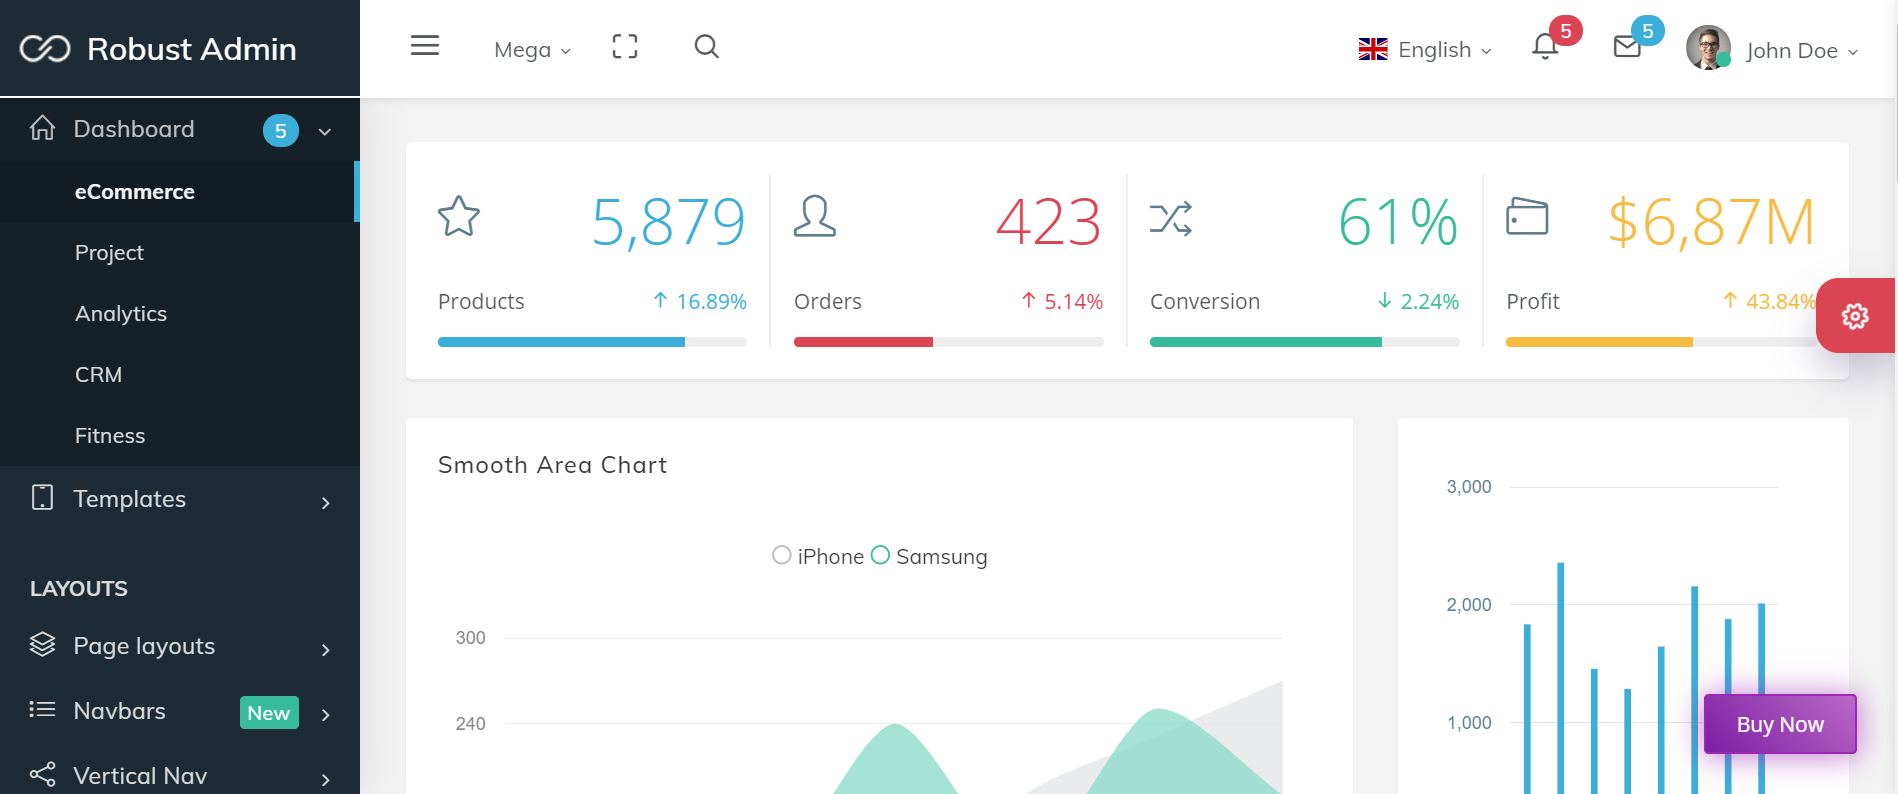Click the Conversion shuffle icon
1898x794 pixels.
click(x=1171, y=219)
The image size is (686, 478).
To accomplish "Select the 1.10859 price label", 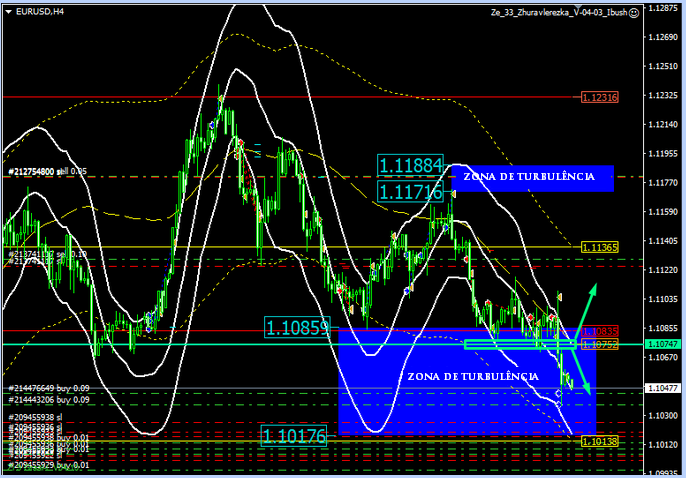I will point(297,327).
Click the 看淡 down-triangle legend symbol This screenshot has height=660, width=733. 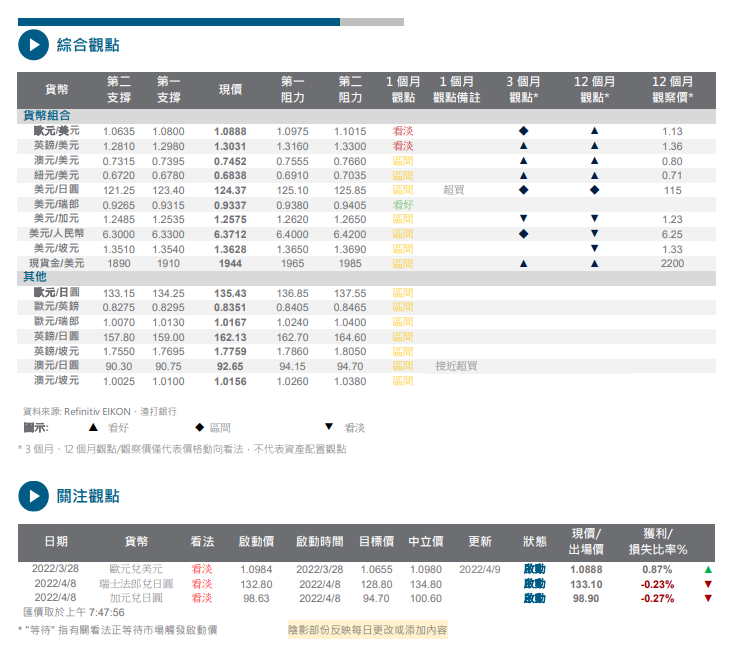coord(328,427)
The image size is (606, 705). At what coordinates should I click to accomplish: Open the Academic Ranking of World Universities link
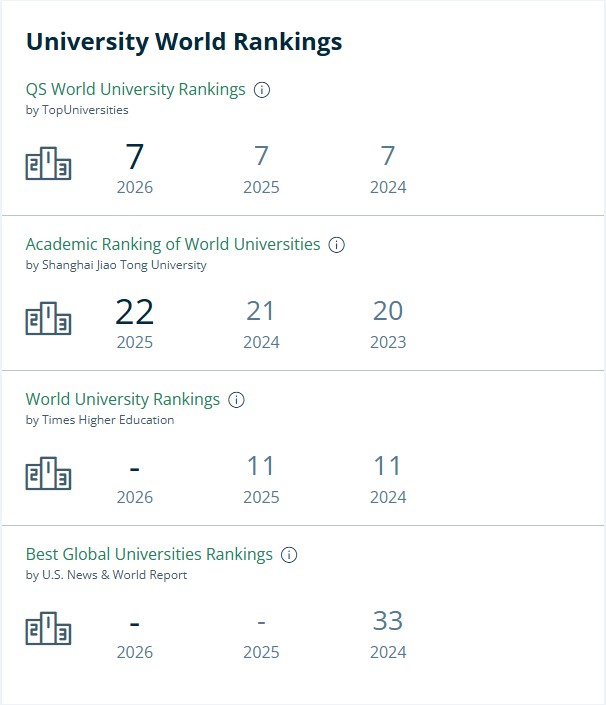click(173, 244)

━━━━━━━━━━━━━━━━━━━━━━━━━━━━━━

Only the lines from the one holding "The image size is (606, 705)." through the last line of the records should be output, please, exactly and without any pictures.

— Exercise result —
The image size is (606, 705). At what coordinates should I click to accomplish: Open the Academic Ranking of World Universities link
click(173, 244)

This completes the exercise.